Budenz obliged. In committing tailism, Browder was riding the ideological coattails of such "bourgeois" thinkers as Franklin Roosevelt. Opportunistic error, said Budenz, was failing to follow the Marxist-Leninist line. Revisionism was erroneously believing in peaceful progress towards socialism. And just plain Browder-ism: being guilty of all the other errors in one big lump.

Defense attorneys also had some definitions of their own for what they considered errors committed in Judge Medina's courtroom. As Attorney Richard Gladstein saw it, certain of the judge's remarks did not fit the Court's own definition of fairness, were prejudicial to the case. Gladstein wanted him to declare a mistrial. "I won't do it," said the judge. "If you expect me to sit here like a bump on a log you're making a big mistake."

Attorney Harry Sacher said the judge tried to "negate" defense statements by his gestures.
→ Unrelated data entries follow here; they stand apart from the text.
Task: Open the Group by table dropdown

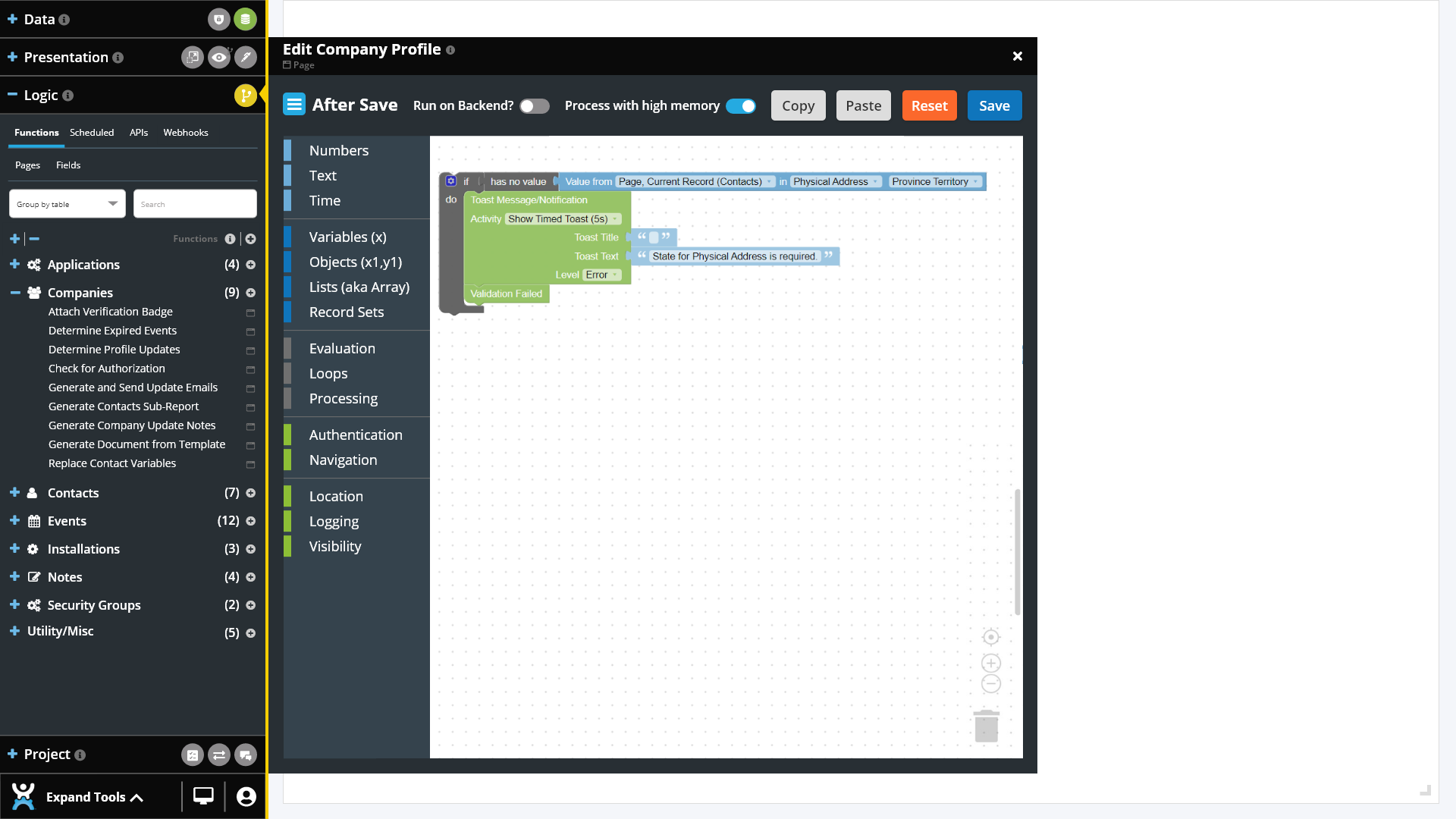Action: pos(67,204)
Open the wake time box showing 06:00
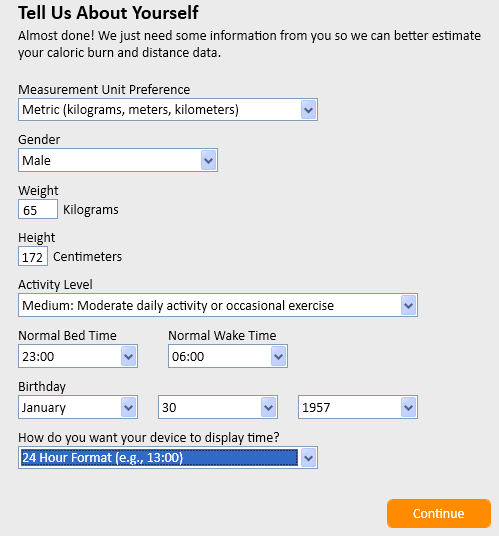 tap(228, 357)
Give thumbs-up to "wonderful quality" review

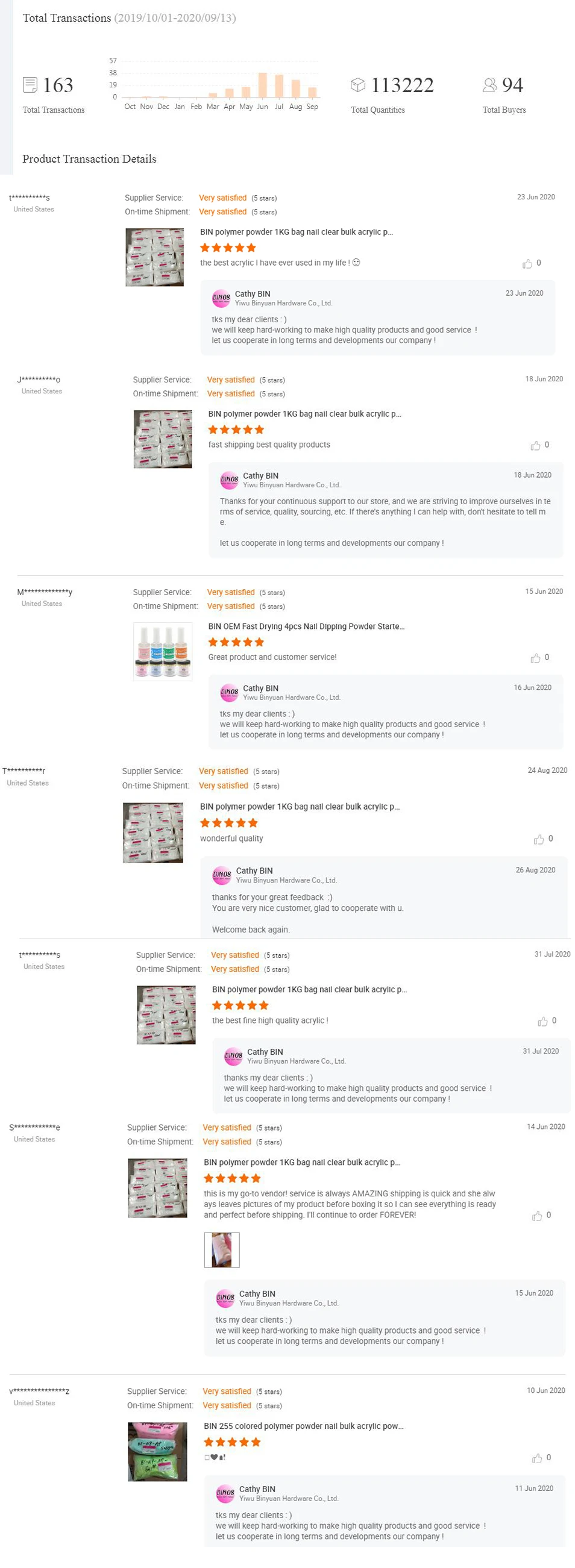(x=538, y=839)
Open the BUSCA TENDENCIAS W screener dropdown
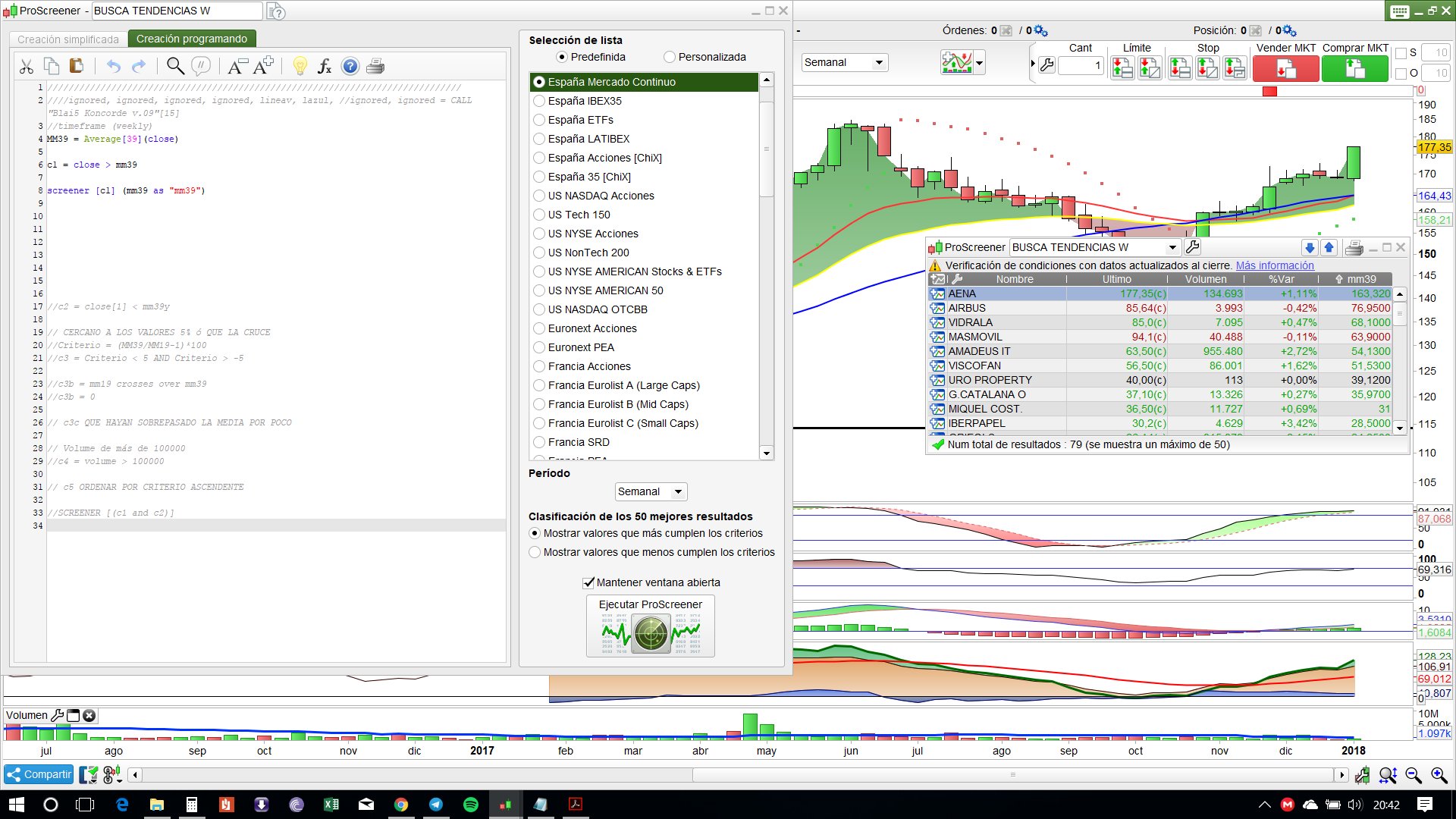Viewport: 1456px width, 819px height. pyautogui.click(x=1172, y=247)
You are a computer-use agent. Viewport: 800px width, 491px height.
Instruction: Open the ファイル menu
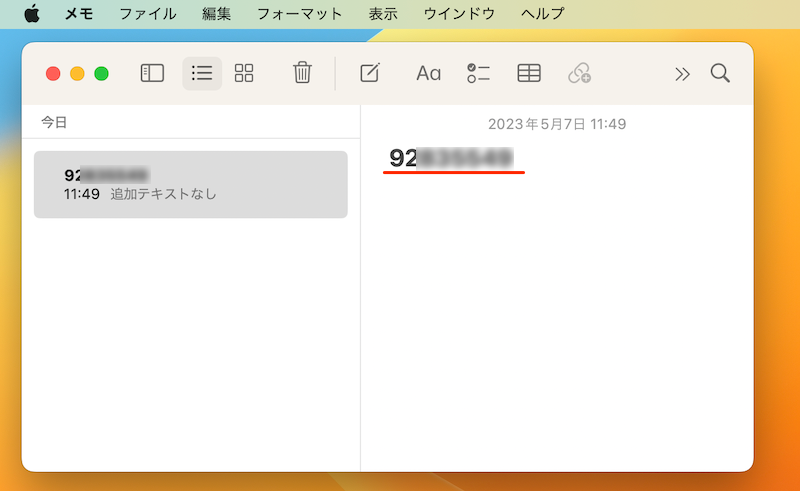(x=147, y=14)
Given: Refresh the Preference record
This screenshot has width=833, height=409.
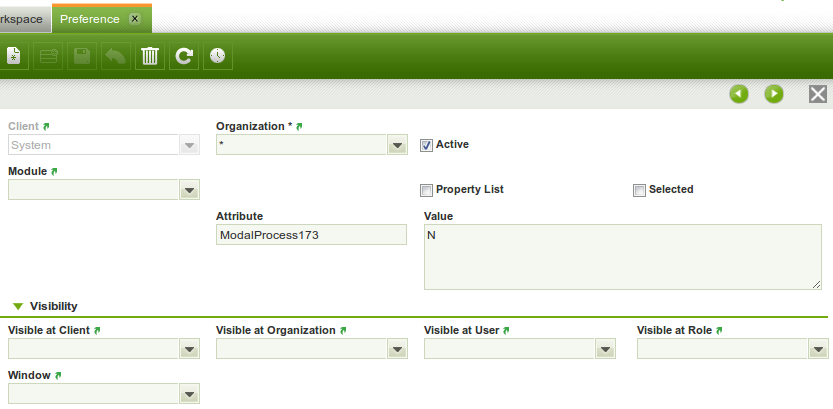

The way Sacher described them: "You scratched your head and pulled your ear." "When I scratch my head I'm just plain scratching my head," laughed Medina. "I have a habit of doing that and I'm not going to change it just because you don't like it."

Defense counsel had its own habit, too. Its members missed no pettifogging chance for objection, argument, delay. By such tactics they had held off the actual start of the trial for ten weeks. Now that it had been begun, delay for confusion's sake was still one of their favorite legal weapons.